Not too long ago, we used S3 to serve large amounts of publicly available data in webapps. We had hundreds of buckets with URL style names. Then the TLS fairy came along. Google began punishing websites without HTTPS and browsers prevented HTTPS pages from loading HTTP iframes.

Suddenly we had two options. Use CloudFront with hundreds of SSL certs, at great expense (in time and additional AWS fees), or change the names of all buckets to something without dots.

But aaaaah, S3 doesn't support renaming buckets. And we still had to support legacy applications anf legacy customers. So we ended up duplicating some buckets as needed. Because, you see, S3 also doesn't support having multiple aliases (symlinks) for the same bucket.

Our S3 bills went up by about 50%, but that was a lot cheaper than the CloudFront+HTTPS way.

The cynic in me thinks not having aliases/symlinks in S3 is a deliberate money-grabbing tactic.

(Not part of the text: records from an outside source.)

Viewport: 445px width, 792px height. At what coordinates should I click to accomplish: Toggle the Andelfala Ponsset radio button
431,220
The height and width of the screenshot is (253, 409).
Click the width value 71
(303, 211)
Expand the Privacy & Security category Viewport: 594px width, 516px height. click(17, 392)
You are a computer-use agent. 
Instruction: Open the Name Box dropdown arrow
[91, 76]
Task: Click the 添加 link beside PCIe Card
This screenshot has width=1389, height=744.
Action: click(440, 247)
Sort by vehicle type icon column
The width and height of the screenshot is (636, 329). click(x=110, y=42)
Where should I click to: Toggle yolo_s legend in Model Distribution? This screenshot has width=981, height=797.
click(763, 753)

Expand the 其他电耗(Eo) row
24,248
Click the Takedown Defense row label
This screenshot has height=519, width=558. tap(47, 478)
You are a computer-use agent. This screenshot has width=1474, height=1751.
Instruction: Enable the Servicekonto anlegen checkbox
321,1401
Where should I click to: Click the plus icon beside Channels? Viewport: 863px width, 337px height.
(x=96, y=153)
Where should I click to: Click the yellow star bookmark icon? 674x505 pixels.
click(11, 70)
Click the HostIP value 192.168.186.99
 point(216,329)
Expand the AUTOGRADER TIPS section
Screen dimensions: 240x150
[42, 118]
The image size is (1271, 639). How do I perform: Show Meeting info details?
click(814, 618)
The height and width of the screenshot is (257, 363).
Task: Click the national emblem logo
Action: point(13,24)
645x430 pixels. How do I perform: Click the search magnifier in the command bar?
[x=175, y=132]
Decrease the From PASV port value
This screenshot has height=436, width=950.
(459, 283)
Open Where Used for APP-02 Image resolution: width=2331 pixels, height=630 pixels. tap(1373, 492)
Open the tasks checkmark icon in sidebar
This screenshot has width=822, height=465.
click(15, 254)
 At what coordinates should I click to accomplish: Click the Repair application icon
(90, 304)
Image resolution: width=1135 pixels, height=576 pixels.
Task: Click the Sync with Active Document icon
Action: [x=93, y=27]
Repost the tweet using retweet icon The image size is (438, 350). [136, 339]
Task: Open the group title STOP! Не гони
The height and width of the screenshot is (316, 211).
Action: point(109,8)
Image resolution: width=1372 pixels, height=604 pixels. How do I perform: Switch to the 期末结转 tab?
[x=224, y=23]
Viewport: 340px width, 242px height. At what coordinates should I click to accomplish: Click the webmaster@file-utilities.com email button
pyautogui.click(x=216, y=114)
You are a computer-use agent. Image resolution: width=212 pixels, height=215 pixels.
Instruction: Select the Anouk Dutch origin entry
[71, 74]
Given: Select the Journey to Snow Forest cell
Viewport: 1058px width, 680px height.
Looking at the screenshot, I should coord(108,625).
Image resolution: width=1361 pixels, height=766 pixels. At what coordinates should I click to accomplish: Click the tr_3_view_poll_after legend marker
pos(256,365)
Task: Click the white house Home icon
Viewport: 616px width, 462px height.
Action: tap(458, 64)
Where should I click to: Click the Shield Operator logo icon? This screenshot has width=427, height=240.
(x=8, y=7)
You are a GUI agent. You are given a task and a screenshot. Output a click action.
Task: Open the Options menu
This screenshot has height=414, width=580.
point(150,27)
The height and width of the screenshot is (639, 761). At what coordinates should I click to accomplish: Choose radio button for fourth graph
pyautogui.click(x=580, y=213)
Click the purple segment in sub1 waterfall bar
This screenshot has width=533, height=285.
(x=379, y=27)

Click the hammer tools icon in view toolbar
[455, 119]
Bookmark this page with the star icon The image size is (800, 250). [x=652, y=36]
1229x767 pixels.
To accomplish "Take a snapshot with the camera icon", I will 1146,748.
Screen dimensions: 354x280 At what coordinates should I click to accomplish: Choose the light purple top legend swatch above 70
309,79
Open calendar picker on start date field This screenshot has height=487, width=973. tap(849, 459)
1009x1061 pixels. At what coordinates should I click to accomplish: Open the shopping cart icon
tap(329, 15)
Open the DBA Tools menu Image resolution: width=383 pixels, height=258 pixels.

It also comes up when working with buckets of others. Right now if you build a service that is supposed to fetch from a user supplied s3 bucket the path access was the safest.

Now one would need to hook the cert validation and ignore dots which can be quite tricky because deeply hidden in an ssl layer.

How does the S3 CLI handle this? Do they hook cert validation? (I assume they must actually validate HTTPS...)
Pretty sure you get a cert error or they still use paths. Boto (what it’s build on) has an open issue for this for a few years now.
You might be POSTing user uploads to uploads.example.com.

https://docs.aws.amazon.com/AmazonS3/latest/API/RESTObjectPO...

This could still use the CNAME trick though no?